Nous avons aussi apaisé nos relations avec tous nos voisins et développé des partenariats avec tous les pays amis. La dernière visite de Sergueï Lavrov à Khartoum a donné une impulsion sans précédent entre nos deux pays et dans tous les domaines. Idem pour la Chine qui est omniprésente dans tous les secteurs économiques, surtout dans le secteur pétrolier. Pour rappel, ce sont les compagnies américains qui ont réalisé les premières découvertes pétrolières avant de se retirer sur ordre de leur gouvernement. La Chine l’a remplacé de pied levé et aujourd’hui elle continue, suivie par la Russie à prospecter avec l’espoir de découvertes importantes. Quant à nos relations avec les pays arabes, elles sont bonnes. C’est également le cas avec tous nos voisins, à part le Soudan du Sud qui continue à armer et à financer les rebellions à nos frontières. Lui-même, en guerre civile, souffre paradoxalement de ces rebellions qu’il soutient ailleurs. Nous avons dernièrement accueilli plus de cent milles réfugiés du Sud qui sont venus s’ajouter aux centaines de milliers qui les avaient précédés depuis l’indépendance.
Qu’en-est-il du pétrole après la sécession et l’éclatement de la guerre civile dans le Soudan du Sud ?
Le pétrole est produit dans le Sud et dans le Nord. Nous produisons actuellement 125.000 barils par jour. Le Sud produit aussi du pétrole et l’exporte à travers les terminaux du Nord en contrepartie de taxe de transit (près de 900. Millions de dollars en 2014). Malgré la guerre civile au Sud, le flux pétrolier n’a pas été interrompu. Quant au territoire pétrolier d’Abey disputé, le conflit est pour le moment gelé.
Comme vous pouvez le constater, la stabilité, contrairement à ce que les médias occidentaux racontent, règne au aujourd’hui au Soudan. Les mouvements armés sont sanctuarisés à la frontière avec le Sud et dans le Sud. Ils n’ont aucune incidence réelle sur la situation globale. C’est le cas au Darfour aussi où la rébellion est cantonnée dans quelques réduits montagneux et où persiste de temps en temps quelques conflits tribaux. Il n’y a plus aucun mouvement armé qui menace la sécurité nationale et la stabilité.
Les Etats-Unis poursuivent, dans le secteur minier, la même erreur qu’ils avaient commise par rapport au pétrole.
Les E-U ont allégé récemment certaines sanctions frappant le secteur de la téléphonie mobile et de l’informatique ?
C’est vrai, mais ce sont des mesurettes qui n’ont aucune incidence sur l’économie soudanaise. La seule mesure qui vaille est la levée des sanctions sur les transactions financières qui asphyxient l’économie.

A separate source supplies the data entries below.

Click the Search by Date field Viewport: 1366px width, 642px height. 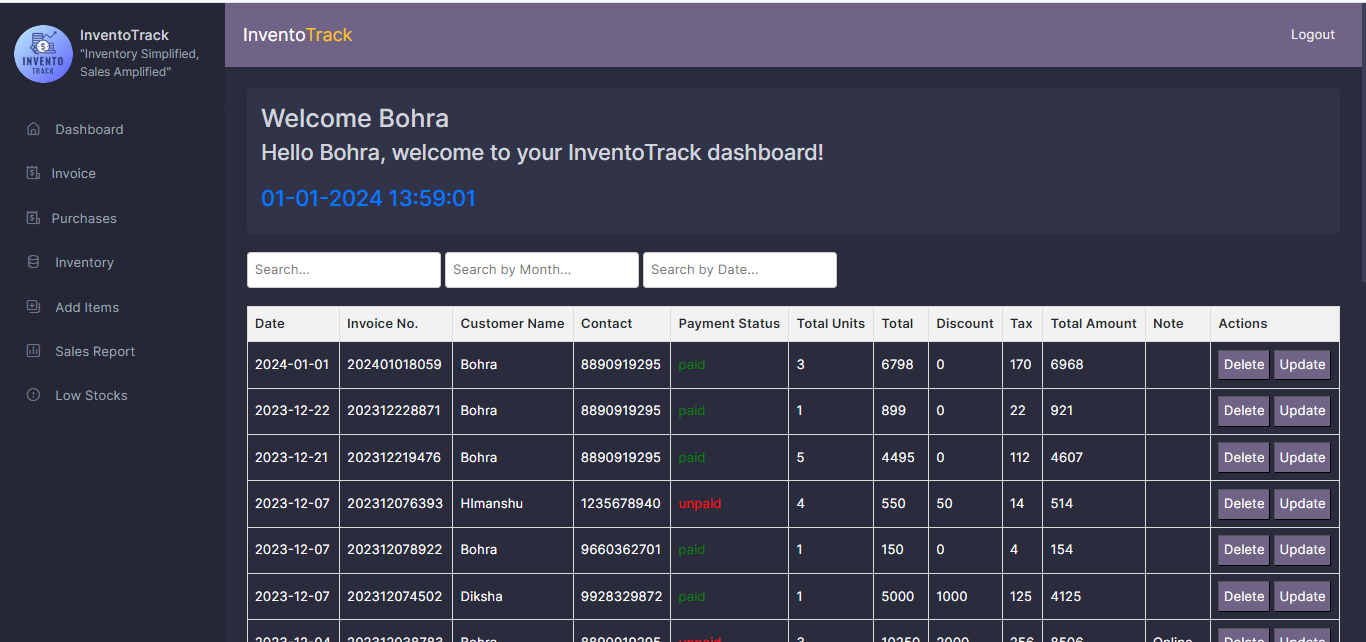coord(739,270)

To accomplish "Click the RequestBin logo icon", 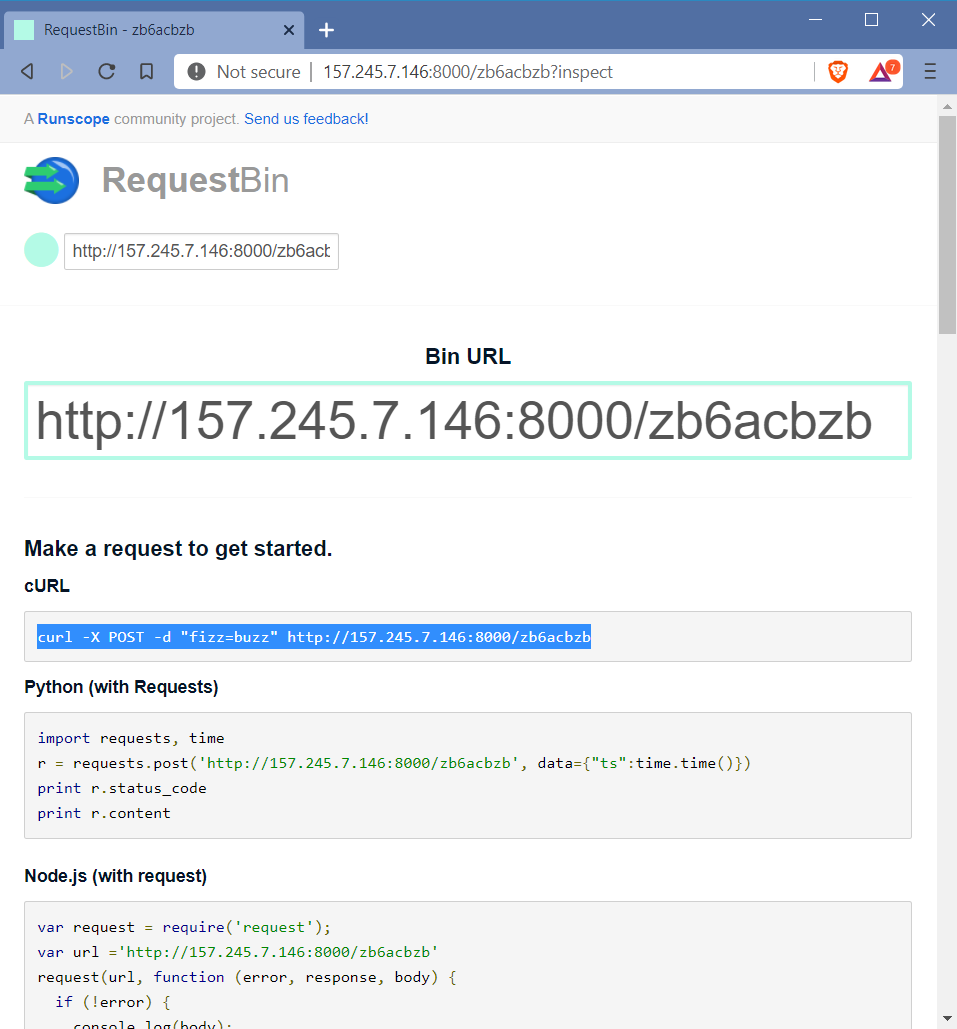I will pyautogui.click(x=51, y=180).
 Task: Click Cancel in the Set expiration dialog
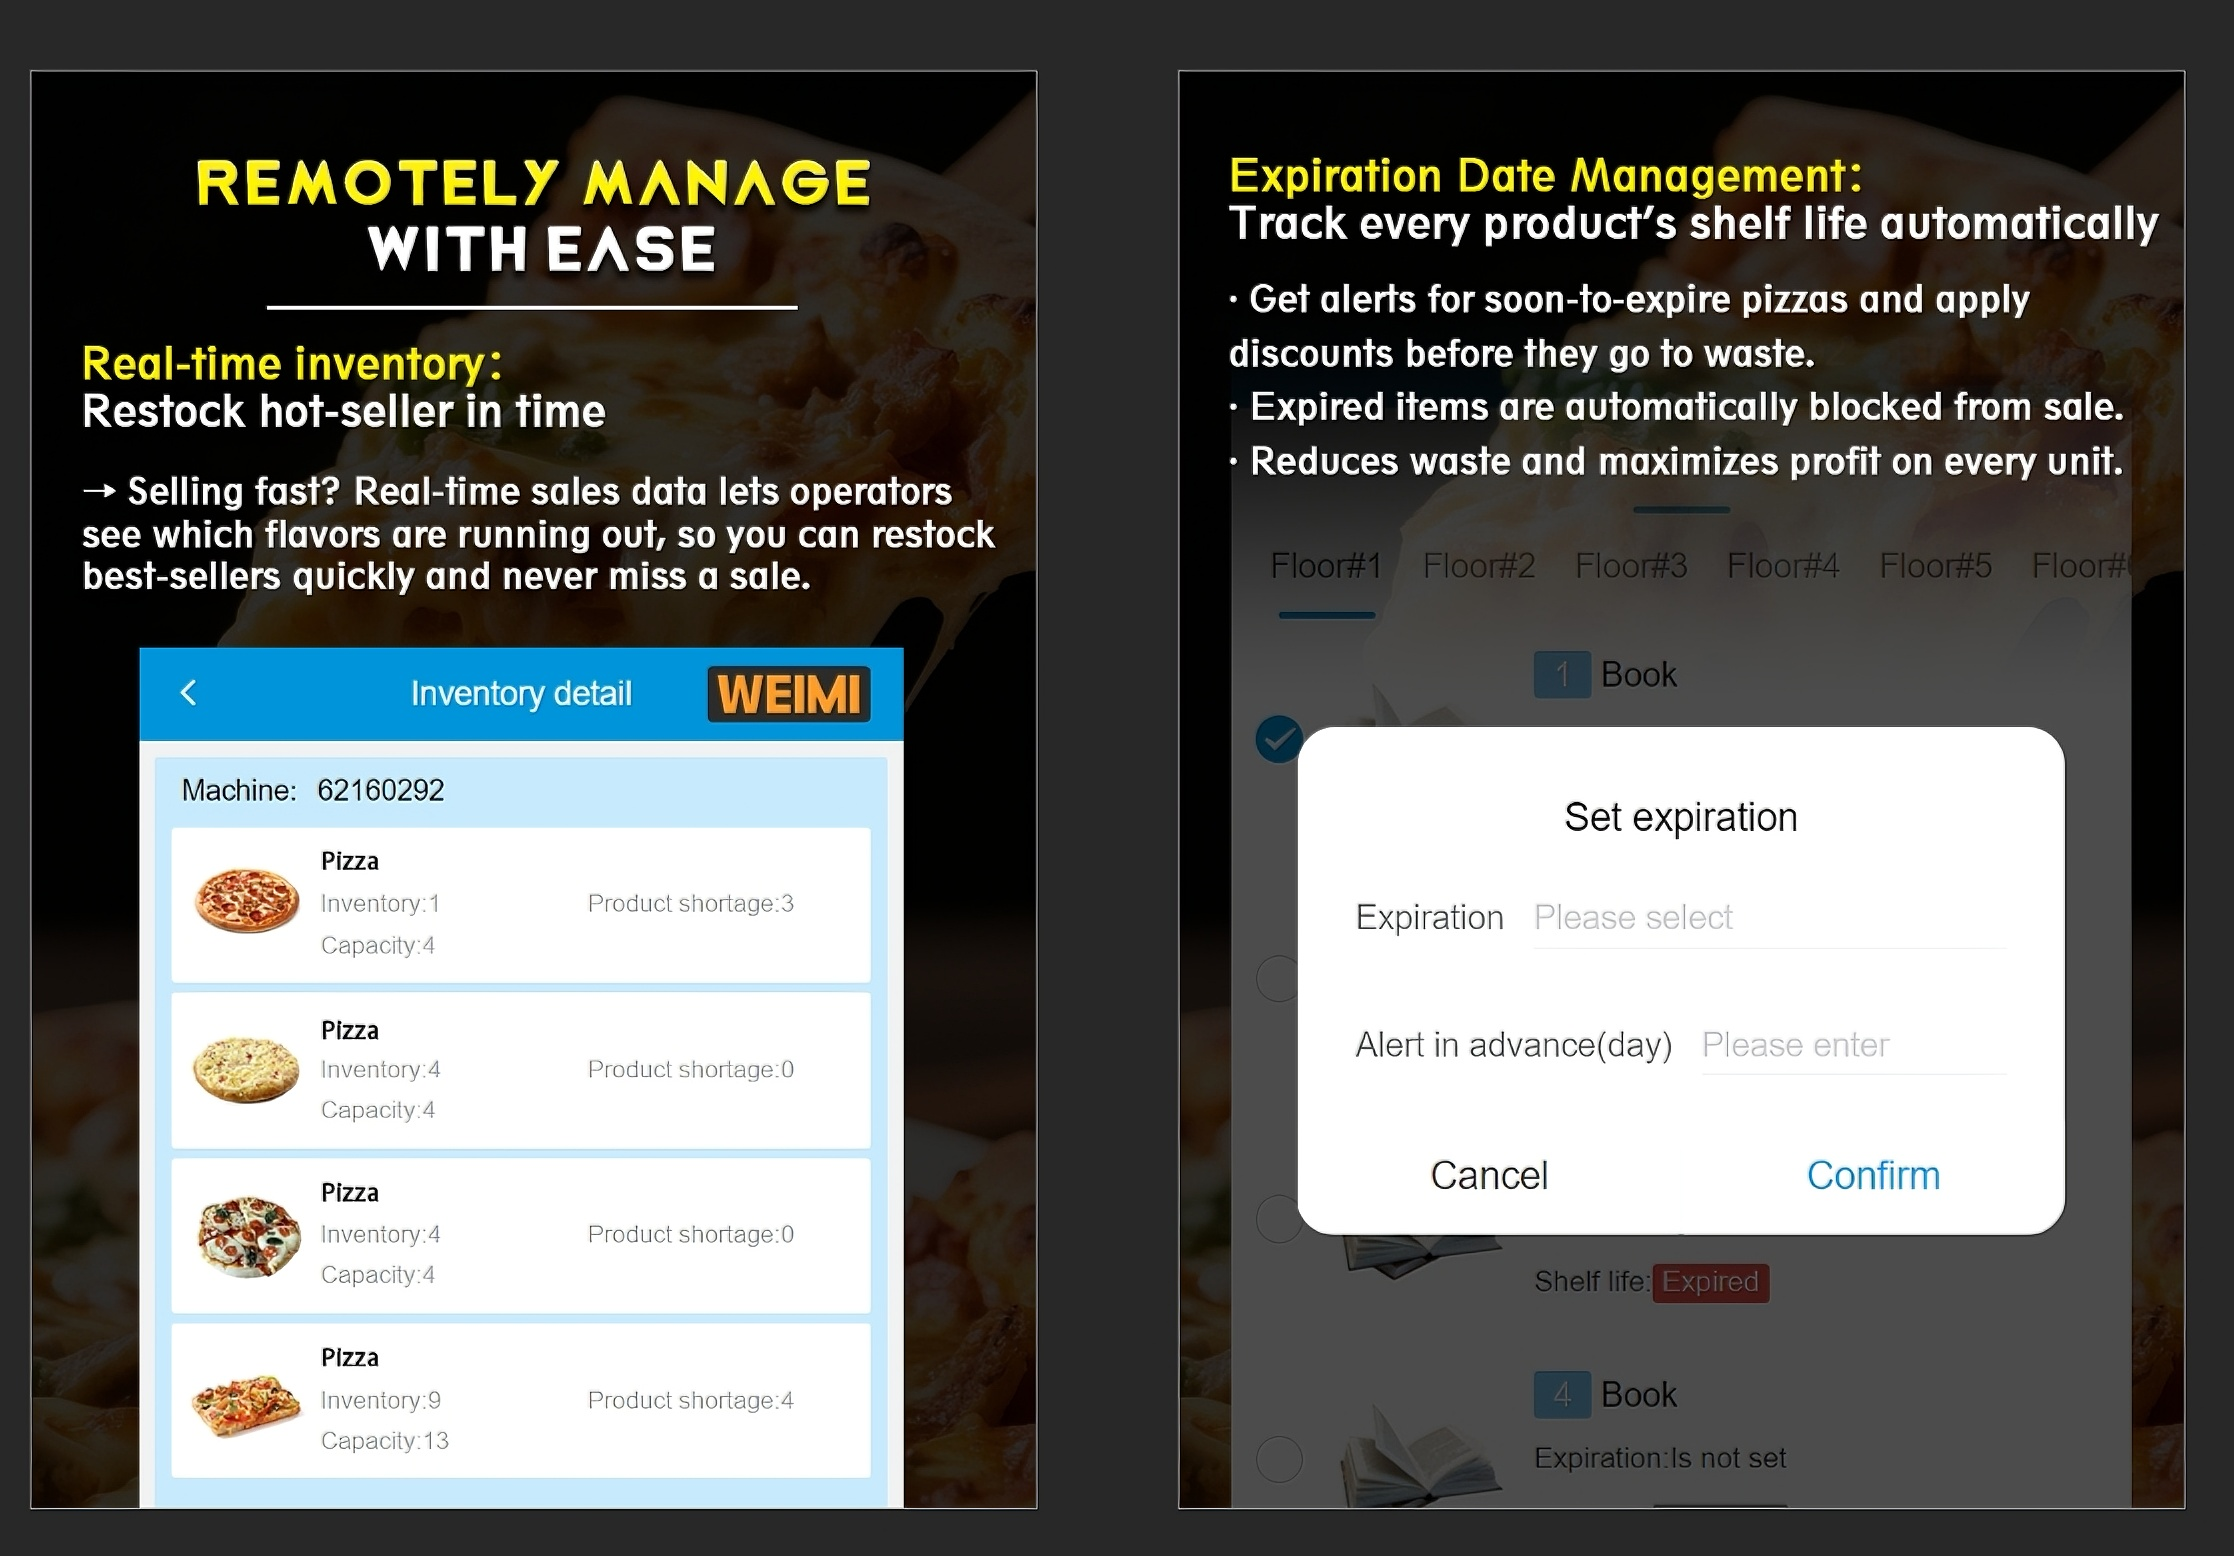(1489, 1176)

Pensez-vous que la réunification du Soudan, sur une nouvelle base, est imaginable ?
Non je ne le pense pas pour le moment. Le Soudan du Sud est actuellement le théâtre d’une guerre sans merci dont les raisons étaient au départ politique et qui s’est transformée en guerre tribale et ethnique dont on ne voit pas la fin. C’est une guerre dévastatrice qui emporte tout sur son passage. Tant que ce conflit ne s’arrête pas, il est difficile de penser à une refondation des relations entre le Nord et le Sud.
Quel rôle joue Israël dans le Soudan du Sud ?
C’est un rôle manifeste mais qui ne se limite pas au Soudan du Sud. Israël apportait aussi une aide multiforme (financement, armement, entrainement) à certains mouvements armés y compris dans le Darfour.